With intelligence and graceful prose, Summerscale gives an intimate and surprising look into Victorian life. A century before Simon & Garfunkel's "Mrs. Robinson," a financially comfortable Victorian named Isabella Robinson defended herself in the newly created English divorce court over a mislaid diary filled with passionate erotic entries, philosophical musings, and complaints against her husband. Summerscale (The Suspicions of Mr. Whicher) suggests that Isabella fought to maintain her marriage to a controlling, tight-fisted husband (himself an adulterer) to protect the reputation of her alleged lover, Dr. Edward Lane, a hydrotherapist who treated her, as well as an ailing Charles Darwin and popular phrenologist George Combe. In two sections, the book first describes Isabella's flowery, coy memories of the doctor and others who offered her distraction; the second part focuses on her trial on an adultery charge and the scrambling of her male friends to preserve their reputations. Questions raised in the newspapers about Isabella's sanity and desperate need for attention, coupled with Lane's firm courtroom denials, clouded the truth for contemporary spectators concerning Henry Robinson's charge of adultery, resulting in a highly unusual 19th-century divorce case filled with salacious details and unsympathetic characters on both sides of the aisle. 8 pages b&w photo insert. Agent: Rogers, Coleridge & White Ltd (U.K.) (June) (c) Copyright PWxyz, LLC. All rights reserved.

From Library Journal:

On the surface, the mid-19th-century marriage of Henry and Isabella Robinson seemed both normal and successful: he was a well-off civil engineer, she an intelligent and spirited woman in her 30s; they had three children and a financially stable household in Edinburgh.
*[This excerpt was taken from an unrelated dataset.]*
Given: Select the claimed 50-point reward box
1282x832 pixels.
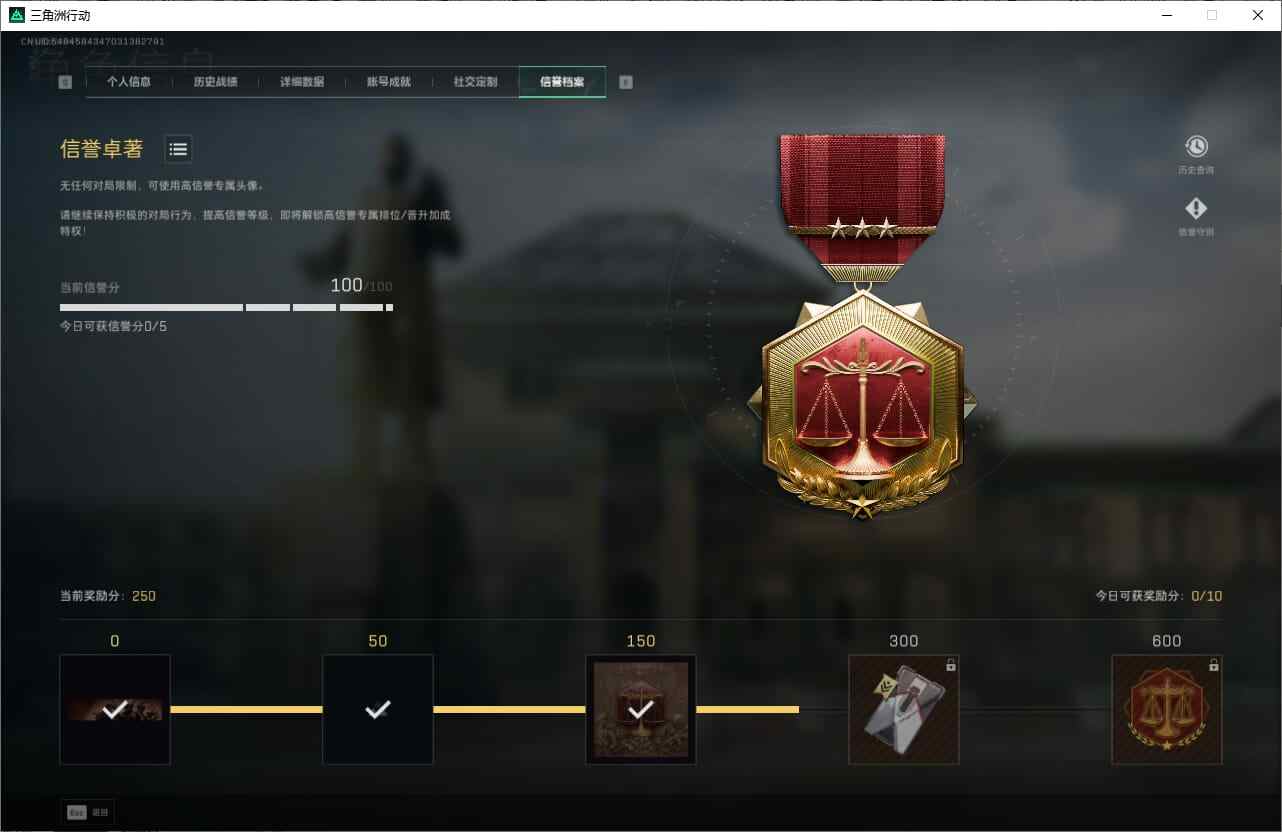Looking at the screenshot, I should tap(378, 710).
However, the emotionally charged entries of Isabella's diary tell quite a different story. Unhappy with her husband's coldness and frequent absences, Isabella spent years confiding in her diary about her loneliness, her longing for intellectual companionship, and her passionate infatuation with a married doctor. When Henry chanced upon the diary, the situation exploded into a vicious divorce trial that filled the newspapers and dragged Isabella's record of her innermost thoughts into the public's critical eye. Following the pattern of her previous book The Suspicions of Mr. Whicher, Summerscale combines a thorough examination of her topic with a wider view of relevant social issues-in this case, Victorian attitudes toward marriage, divorce, and the figure of the unhappy housewife. VERDICT A deft unraveling of a little-known scandal that should appeal to any reader interested in women's history or the world behind the facade of the Victorian home.-Kathleen McCallister, Univ. of South Carolina Lib., Columbia (c) Copyright 2012. Library Journals LLC, a wholly owned subsidiary of Media Source, Inc. No redistribution permitted.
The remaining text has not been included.